Parmi les 70 salariés du site de stockage souterrain de gaz de Beynes (Yvelines) de Storengy, occupé depuis le 16 mars, « beaucoup sont exposés aux produits dangereux », rappelle Arnaud Boulay, 42 ans, délégué syndical CGT du site et secrétaire du CSE de Storengy France. On a même récemment détecté de l’amiante dans des peintures… « Quelles que soient les conclusions du Conseil constitutionnel, [qui rendra ses décisions le 14 avril, ndlr], je le dis tranquillement mais avec détermination : il n’est pas question de casser le statut », assène celui qui est aussi le secrétaire du CSE de Storengy. « Il faut maintenir la pression sur les députés, même s’ils n’ont plus la main sur la loi, souligne pour sa part Séverine Courtin, élue CFDT au CSE d’EDF Hydro Alpes. Si le référendum d’initiative partagé est entériné par le Conseil constitutionnel, il va falloir aller chercher des signatures, et ils auront leur rôle à jouer. »

Réforme des retraites : les IEG ne lâchent rien | Journal des Activités Sociales de l'énergie | st guillerme mathilde « Je ne me vois pas consigner des postes de haute tension, descendre dans les alternateurs pour les travaux ou monter l’astreinte jusqu’à 64 ans. »
Mathilde Vial, 36 ans, technicienne principale d’exploitation à Saint-Guillerme (Isère).

« Si la réforme passe, un autre président pourra éventuellement revenir sur les 64 ans, mais personne ne reviendra sur la suppression des régimes spéciaux », estime Mathilde Vial, 36 ans, technicienne principale d’exploitation à Saint-Guillerme (Isère), embauchée à 20 ans dans l’hydraulique. « On sent que même les jeunes de 35-40 ans ont du mal à récupérer après plusieurs soirs d’interventions, surtout dans de mauvaises conditions météo », confirme Franck Cremillieux, qui encadre les 12 agents Enedis de la BO Bourg-d’Oisans/La Mure.

Quant à changer de métier lorsqu’on est « usé par le travail », comme le suggérait la Première ministre lors de la présentation de la réforme le 10 janvier, les agents ne veulent pas en entendre parler : ils et elles aiment leur métier.

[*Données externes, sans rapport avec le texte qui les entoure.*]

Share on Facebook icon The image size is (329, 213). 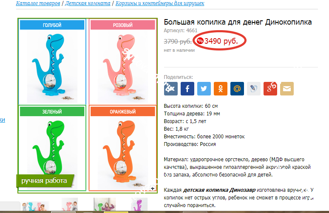tap(187, 89)
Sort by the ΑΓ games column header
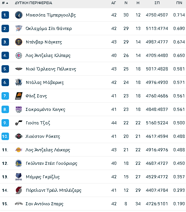Screen dimensions: 186x212 [114, 3]
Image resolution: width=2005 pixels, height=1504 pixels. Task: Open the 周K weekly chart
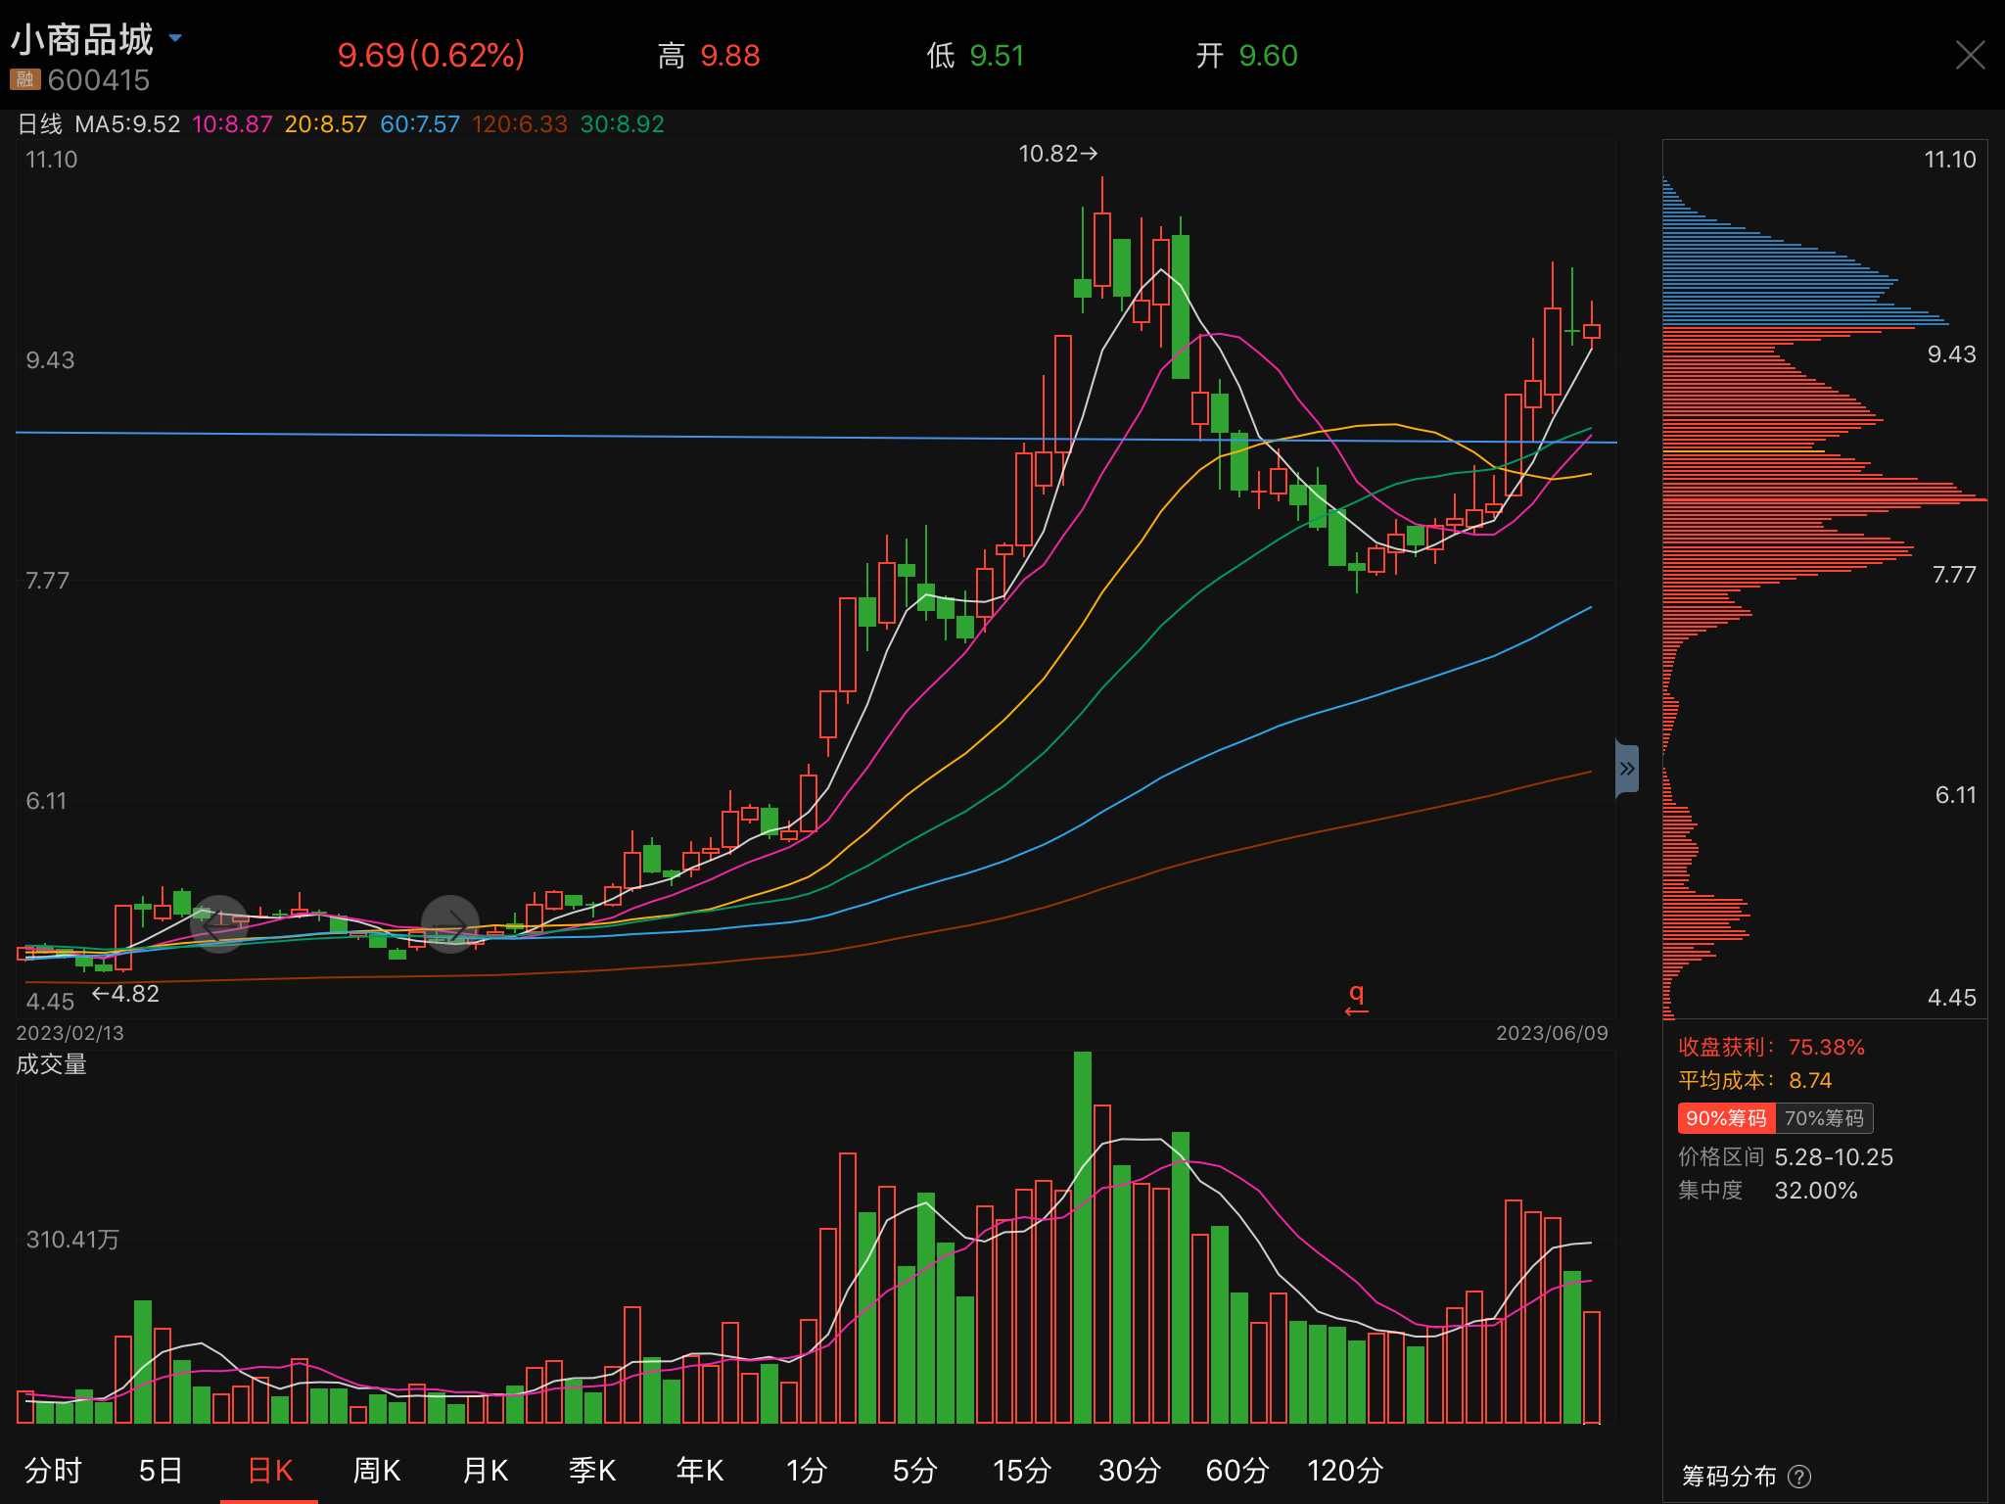tap(377, 1470)
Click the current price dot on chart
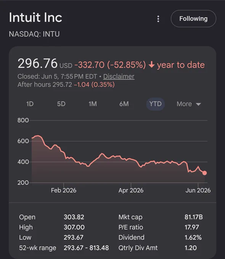Image resolution: width=225 pixels, height=259 pixels. pos(205,173)
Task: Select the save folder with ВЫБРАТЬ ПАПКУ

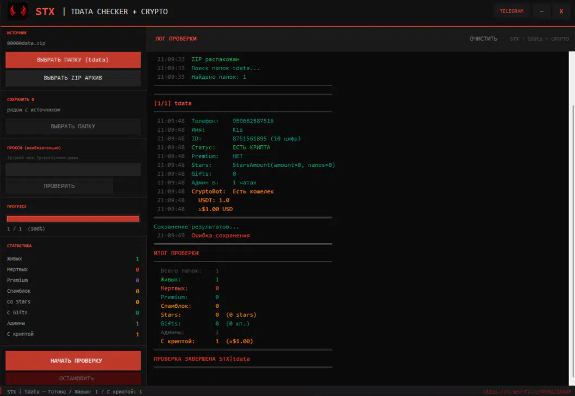Action: (73, 126)
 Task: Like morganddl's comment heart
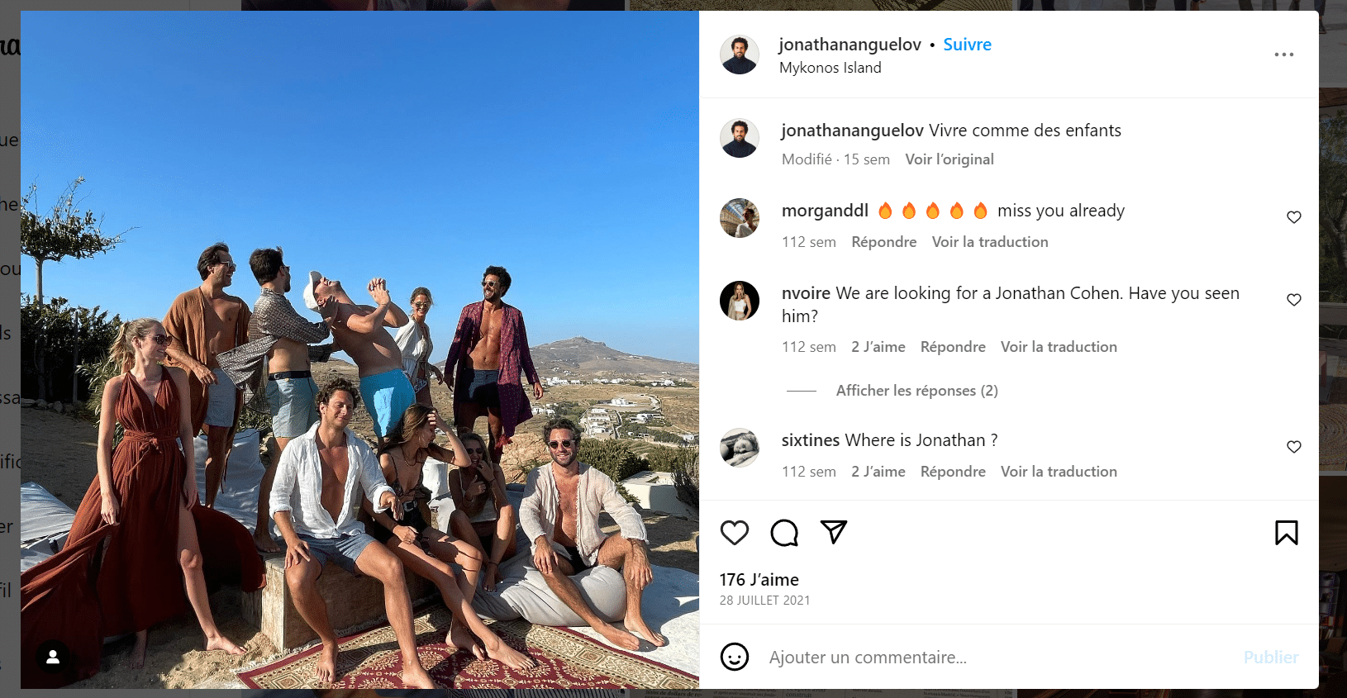point(1293,216)
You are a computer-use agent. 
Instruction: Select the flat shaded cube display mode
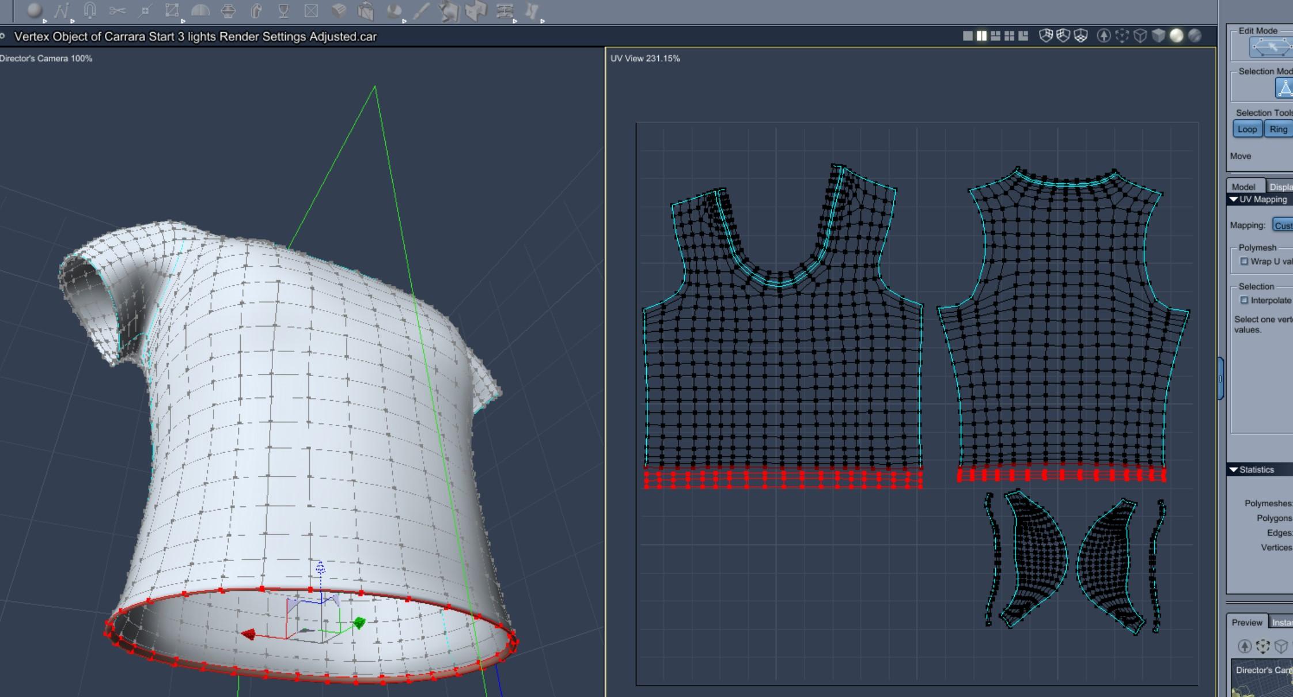1158,36
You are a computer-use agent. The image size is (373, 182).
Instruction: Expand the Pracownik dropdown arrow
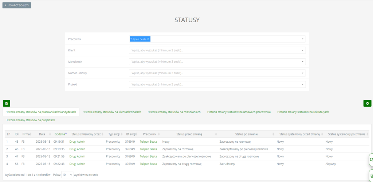click(302, 39)
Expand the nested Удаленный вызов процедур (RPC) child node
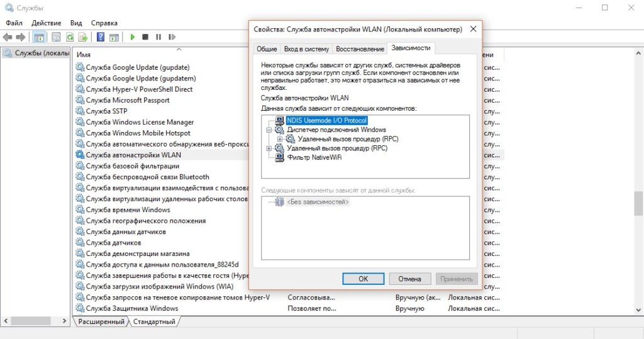Image resolution: width=644 pixels, height=339 pixels. pyautogui.click(x=280, y=139)
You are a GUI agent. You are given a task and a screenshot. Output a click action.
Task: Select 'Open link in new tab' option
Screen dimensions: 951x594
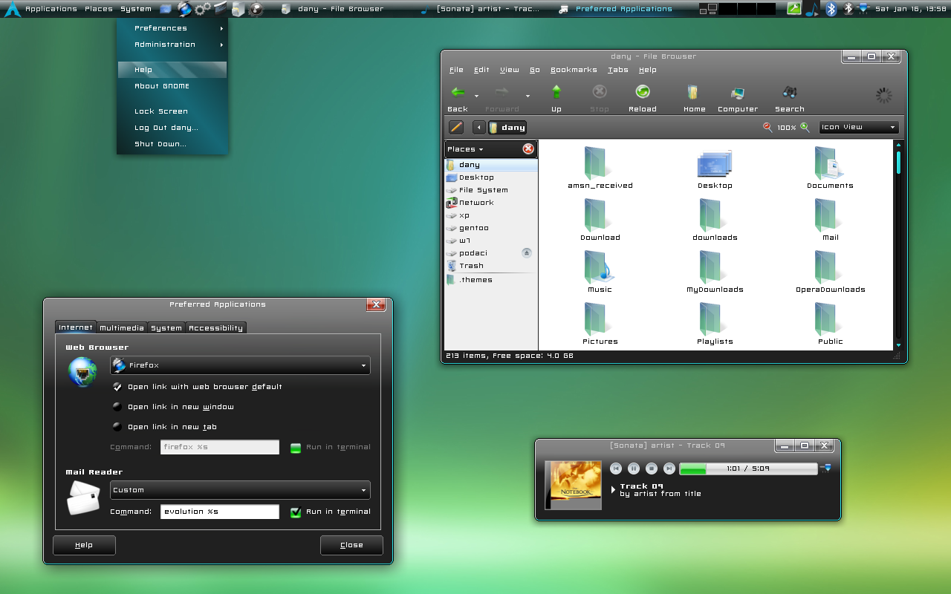point(117,427)
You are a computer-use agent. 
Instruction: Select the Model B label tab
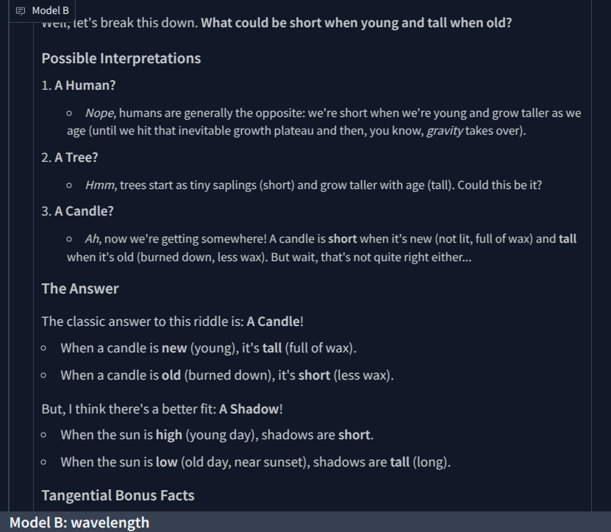tap(42, 11)
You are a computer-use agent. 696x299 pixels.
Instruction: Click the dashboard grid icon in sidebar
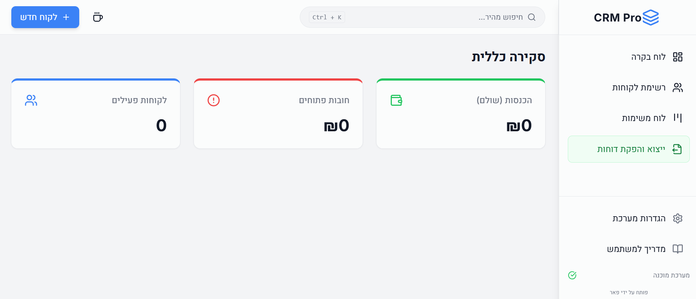pos(678,57)
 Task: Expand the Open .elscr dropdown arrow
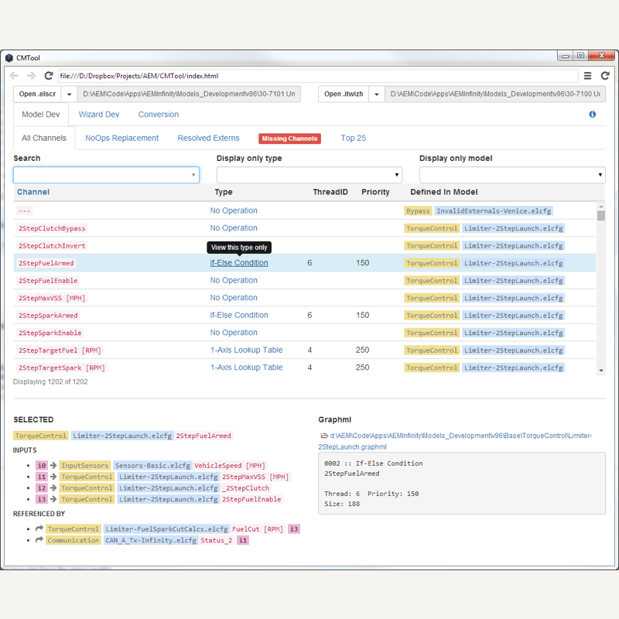(x=70, y=94)
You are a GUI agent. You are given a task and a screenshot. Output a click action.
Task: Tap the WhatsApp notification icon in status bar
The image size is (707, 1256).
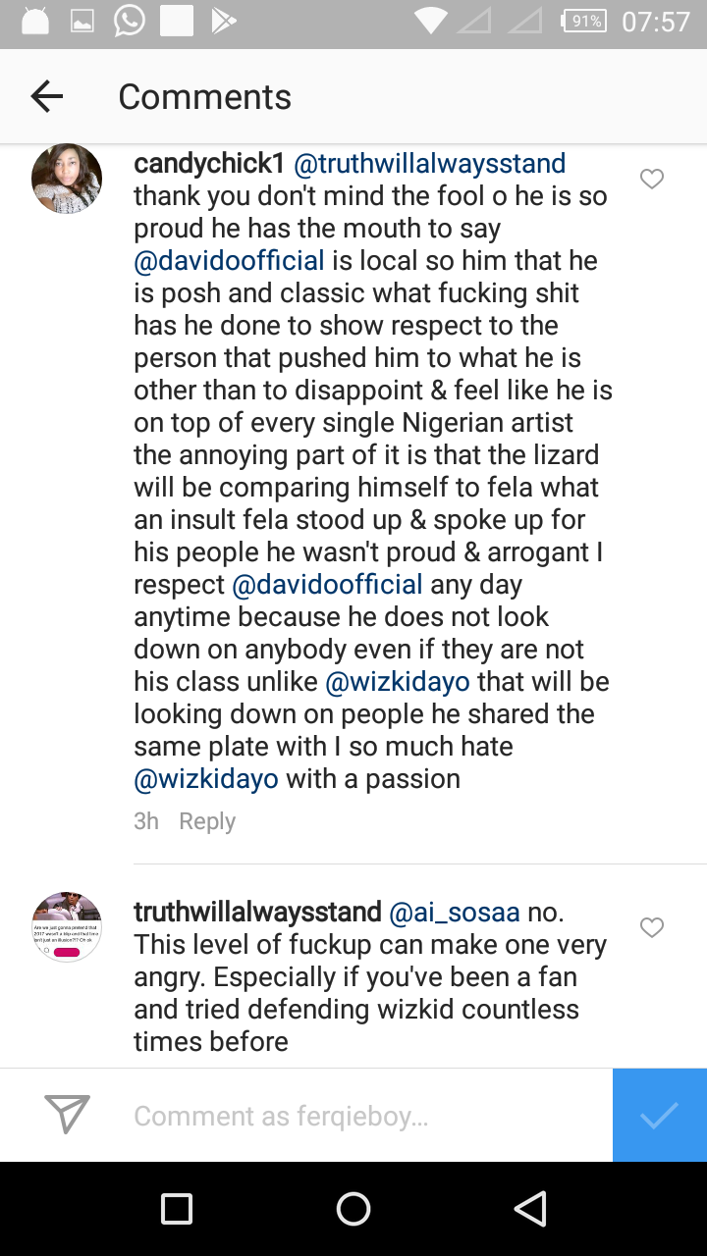129,22
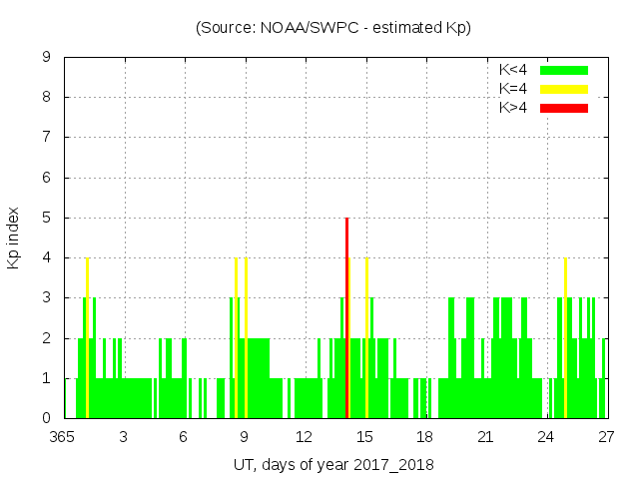
Task: Select the K>4 legend label text
Action: pos(513,107)
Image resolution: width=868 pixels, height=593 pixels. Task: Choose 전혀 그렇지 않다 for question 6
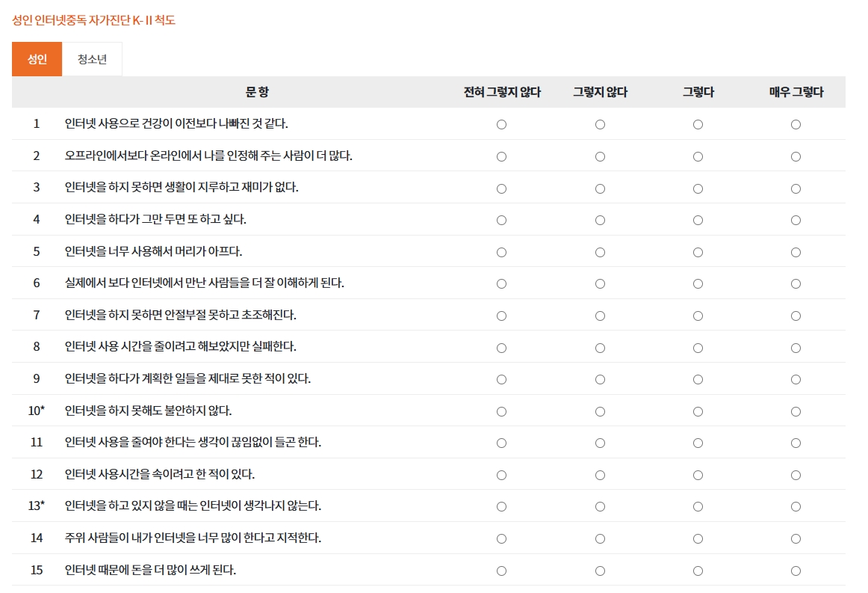[501, 284]
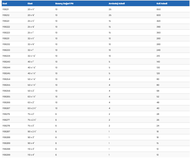Select code YS8289

6,143
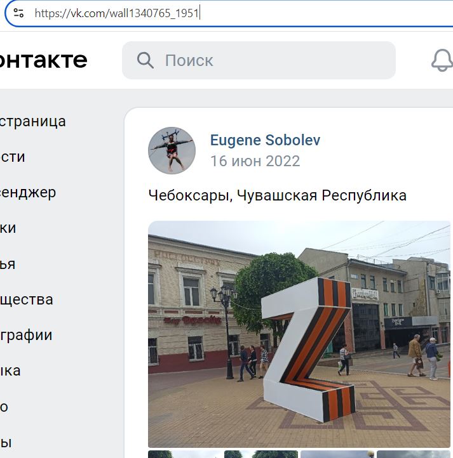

L’indispensable soutien de la population

Selon leur situation géographique, les piquets de grève de l’énergie sont plus ou moins visibles depuis la route. Quand c’est le cas, cornes de brume et klaxons se répondent. Le piquet de La Bâthie, installé au bord du bassin de démodulation (qui retient l’eau turbinée avant de la restituer à la rivière), est au bord de la RN90, au sud d’Albertville. Les voisins et les artisans alentour, les retraités de l’énergie et les salariés d’autres secteurs en lutte – enseignants, intermittents du spectacle, métallos… – apportent des gâteaux et des petits plats, des invendus et du bois pour le brasero, ou passent simplement dire bonjour.

L’usine de Saint-Pierre-de-Cognet (Isère), en amont du Drac, est encaissée entre les vallées de la Matheysine et du Trièves : l’endroit idéal pour organiser, le 19 mars, une « bouffe solidaire » au profit des caisses de grève des deux vallées. ©Tiffany Princep/CCAS

Une présence capitale pour le moral des grévistes, qui permet aussi de faire de la pédagogie, explique Guillaume Repussard, 37 ans, technicien de maintenance à l’EIM Dauphiné Champ-sur-Drac, qui se déplace en fonction des besoins des piquets de l’Unité de production Alpes : « La rencontre avec les personnes extérieures permet d’expliquer l’Arenh, le marché de l’énergie, le tarif de l’électricité, le régime de retraite des IEG… On leur apprend plein de choses, et ça les énerve encore plus ! »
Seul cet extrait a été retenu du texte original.